Here’s how it works (no, I’m not going to tell you how to steal).It all begins with, say, a speeding ticket in Orange County.  The Orange County Clerk of Court will publish a copy of that traffic citation for everyone to view (Yes, even the hackers in Russia can see it).   If you’ve ever been caught speeding in Orlando, just type your name into the Orange County clerk’s search engine, and you’ll notice that a scanned copy of your citation is available for everyone to see.

Some of the juicy information provided by the clerk–free of charge–is the following:

Your Name.  Your address.  Your Driver’s License Number.  Your Birthday. Your height.  Your weight.  Your race.  The car you drive.  Your tag number.  What your signature looks like (must sign a traffic ticket, its a crime not to…)

Isn’t it creepy that someone in Russia may be able to figure out your height, weight, and what kind of car you drive just by logging onto the clerk’s system?  So the question is, can our traffic citations be sealed from public view?

The answer is: Yes.  Maybe.

The laws governing the publishing of this information are found in Florida Rule of Judicial Administration 2.420, entitled “Public Access to and Protection of Judicial Records.”   As a general rule, a judge will not seal your speeding ticket just because you don’t want folks to know your birthday, address, or height.  Remember, this is the Sunshine State, and there’s a heavy bias toward publishing records.  But, a judge may be willing to seal a traffic ticket when that citation contains “confidential” information.  If, by some chance, your citation contains such you’ll need to follow the rules laid out in 2.420 [it’s long and boring, sort of like this article, but Fl. R. Jud. Admin. 2.420 lays out the procedure nicely].
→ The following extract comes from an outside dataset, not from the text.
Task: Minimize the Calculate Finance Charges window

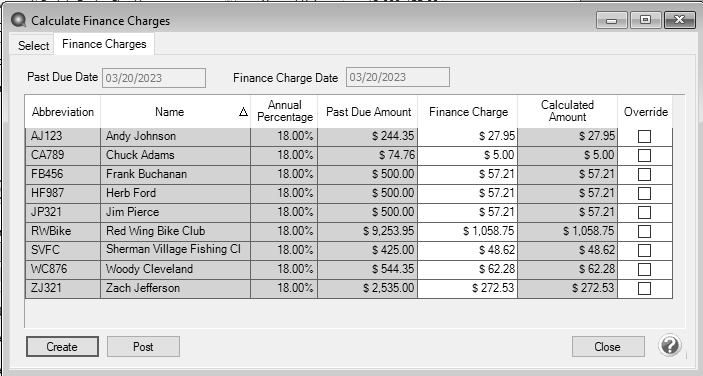Action: pyautogui.click(x=612, y=20)
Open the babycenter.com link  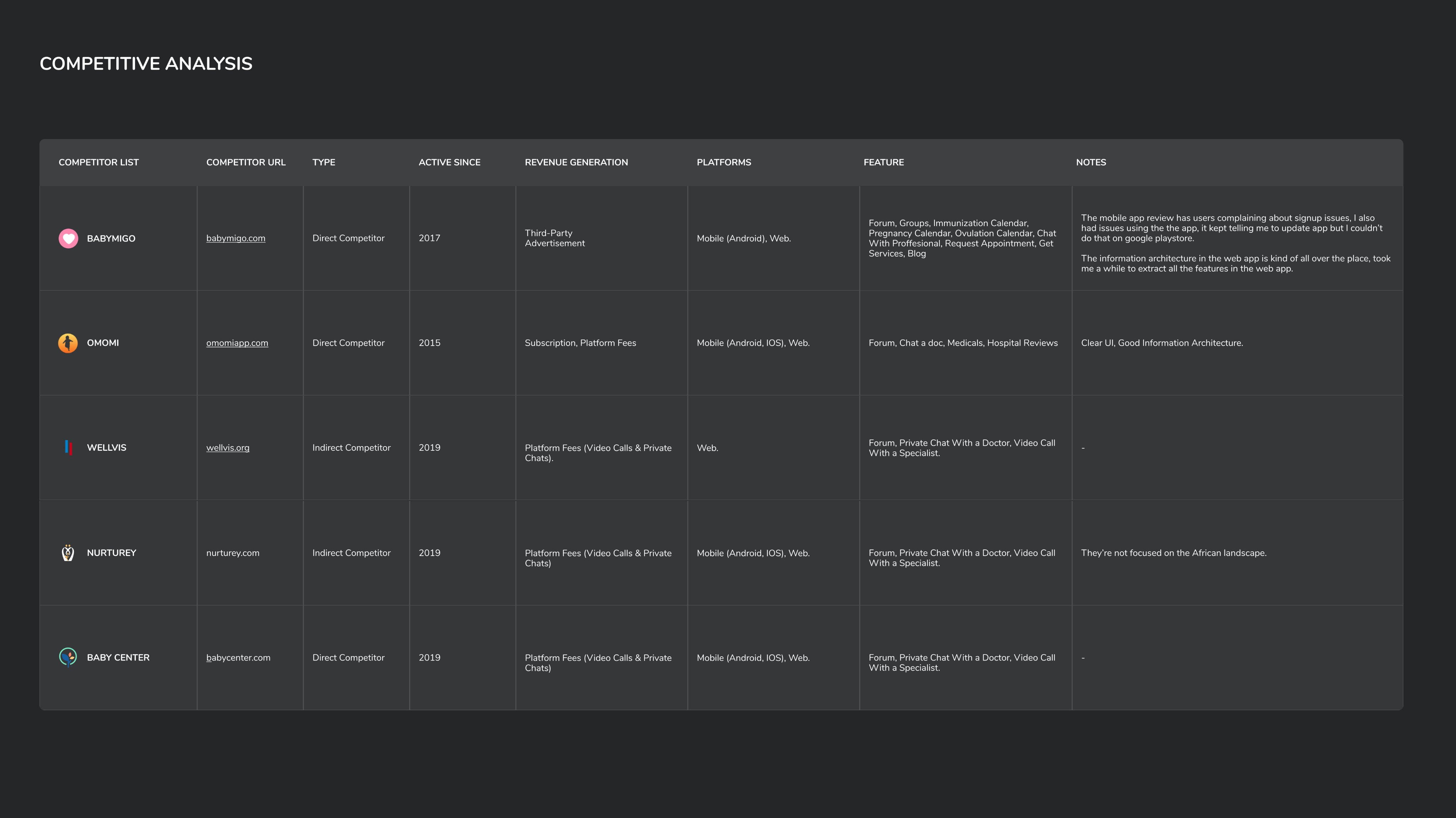(238, 657)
Also, a judge will seal a citation when it can be shown that the continued publication of this information would lead to some sort of harm (like when Casey Anthony was on probation, and where she lived while on probation was not published because her safety was at issue).  If you were a victim of identity theft and can show that the traffic ticket information led to your identity theft, that may be enough to get a judge to remove those records from public view.

Keep in mind that we’re NOT talking about the sealing or expunging of a criminal record.  Sealing and expunging a criminal case, or arrest, is a completely different animal and just click the link above to read more about it.

Also, our Florida Supreme Court has mentioned the judge’s power to seal a non-criminal record, like a traffic citation.  In the case of Johnson v. State, our Florida Supreme Court acknowledged that, “from time immemorial courts have exercised their discretion, on their own initiative or upon motion of the parties, to seal their records from public view wherein the ends of justice may be served.” 336 So.2d 93, 99 (Fla. 1976).

So, if you want to seal an embarrassing traffic ticket for which you were never found guilty, your letter to the judge might look something like this: “Pursuant to this Court’s authority to seal its own records, Defendant asks this Honorable Court to seal from public view citation number GSX1399-A, and cites the Florida Rule of Judicial Administration 2.420, as well as the Florida Supreme Court’s opinion in Johnson v. State, which states that “from time immemorial courts have exercised their discretion, on their own initiative or upon motion of the parties, to seal their records from public view wherein the ends of justice may be served.” 336 So. 2d 93 (Fla. 1976).

As a side note here, the above procedure may work for sealing a domestic violence injunction or a stalking injunction (these are non-criminal civil proceedings in which a judge tells you to stay away from someone…).